The linkend attribute specifies the ID of a chapter or section in the annotated code after which the package loading commands are to be output.

\usepackage{fix-cm}
\usepackage[textwidth=159mm,textheight=229mm]{geometry}
\usepackage{graphicx}
...

Modular code

Code can be given in programlisting elements interspersed with para and other documentary elements of annotation. The amount of annotation and frequency of interruption is unrestricted: the ltxdoc extraction process simply stitches together all the code and outputs it; and the documentation formatting treats the code as verbatim blocks (line-numbered for convenience).

However, the literate-programming format for the uses annotation elements to define the LaTeX commands and environments being provided. The role attribute defines the class of object being annotated, and the xreflabel attribute gives its name. Each such annotation element can contain paragraphs, lists, etc, plus the programlisting code, broken into whatever granularity is needed to explain what is being done.

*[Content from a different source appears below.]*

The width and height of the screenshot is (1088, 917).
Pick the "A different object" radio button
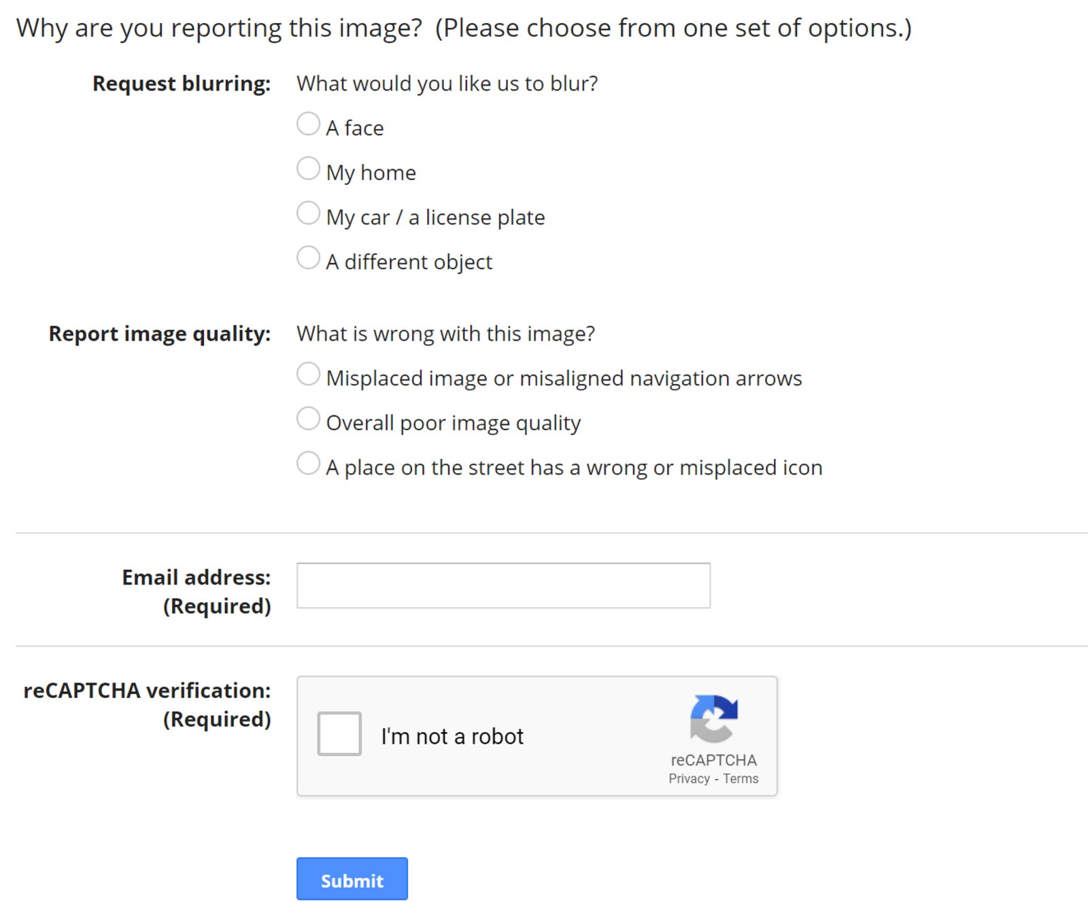[x=308, y=258]
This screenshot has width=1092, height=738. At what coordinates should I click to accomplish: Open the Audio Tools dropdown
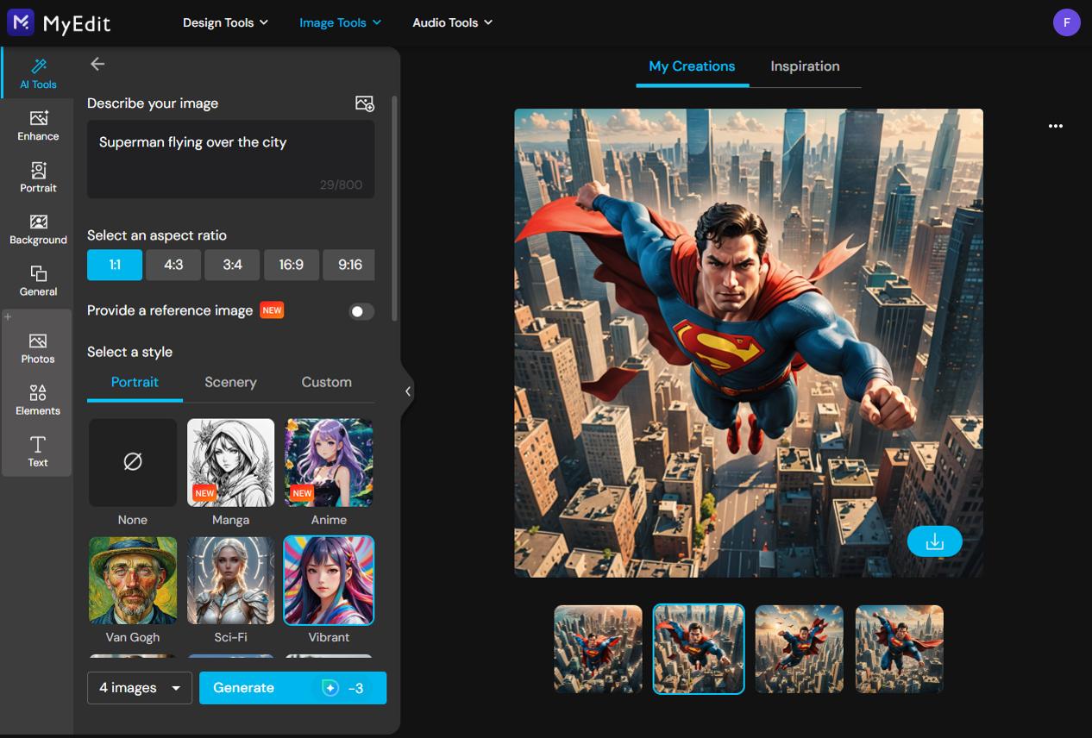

  <annotation role="environment" xreflabel="epigraph">
    <para>Define an environment for Epigraphs. These would normally go immediately after the
      <command>chapter</command> command. This is basically the <envar>quotation</envar>
      environment modified, but it has to allow for <emphasis>either</emphasis> manual
      <emphasis>or</emphasis> automated citation (because it may just be a phrase needing 
      no citation), whereas a normal quotation <emphasis>must</emphasis> be cited. It 
      therefore has <emphasis>two</emphasis> arguments, described below:</para>
    <remark version="0.92" revision="2011-05-31">Added Epigraphs.</remark>
    <programlisting>
\newenvironment{epigraph}[2][\relax]{%
    </programlisting>
    <para>Record the argument values now, because they are needed in the end of the 
      environment, so they have to pass across the group boundary. The compulsory 
      argument is for a &BiBTeX; citation key, so that a proper citation can be 
      formatted; the optional argument is for when a pre-formed, 
      <wordasword>full</wordasword> (actually often simpler, non-rigorous) citation
      is wanted.</para>
    <programlisting>
  \gdef\@fullcite{#1}%
  \gdef\@quotcite{#2}%
    </programlisting>
 ...
  </annotation>

The remark element is used for noting updates: these get extracted to the revision history. The annotations are output using the armored ltxdoc code; the actual lines of code from the programlisting elements are output unarmored for extraction. This results in LaTeX code in the .dtx as shown below:

% \begin{environment}{epigraph}
% Define an environment for Epigraphs. These would normally go immediate after the
% \DescribeMacro{\chapter}\verb`\chapter` command. This is basically the
% \DescribeEnv{quotation}\texttt{quotation} environment modified, but it has to 
% allow for \emph{either} manual \emph{or} automated citation (because it may 
% just be a phrase needing no citation), whereas a normal quotation \emph{must} be 
% cited. It therefore has \emph{two} arguments, described below:\par
% \changes{v0.92}{2011/05/31}{Added Epigraphs.}
%    \begin{macrocode}
\newenvironment{epigraph}[2][\relax]{%
%    \end{macrocode}
% Record the argument values now, because they are needed in the end of the environment, 
% so they have to pass across the group boundary. The compulsory argument is for a 
% \BibTeX{} citation key, so that a proper citation can be formatted; the optional 
% argument is for when a pre-formed, `full' (actually often simpler, non-rigorous) 
% citation is wanted.\par
%    \begin{macrocode}
  \gdef\@fullcite{#1}%
  \gdef\@quotcite{#2}%
%    \end{macrocode}
...
% \end{environment}

The formatted result in the documentation PDF is shown in Figure 1, where the marginal annotation of the commands being documented can be seen.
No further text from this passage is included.